Entries supplied Block Start

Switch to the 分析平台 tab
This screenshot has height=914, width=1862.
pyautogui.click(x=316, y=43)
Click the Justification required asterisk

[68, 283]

Entries supplied Block End

* [Description of the task] Give back the whole of the data above, exactly as written.

* [Finished task]
Switch to the 分析平台 tab
This screenshot has height=914, width=1862.
pyautogui.click(x=316, y=43)
Click the Justification required asterisk

[68, 283]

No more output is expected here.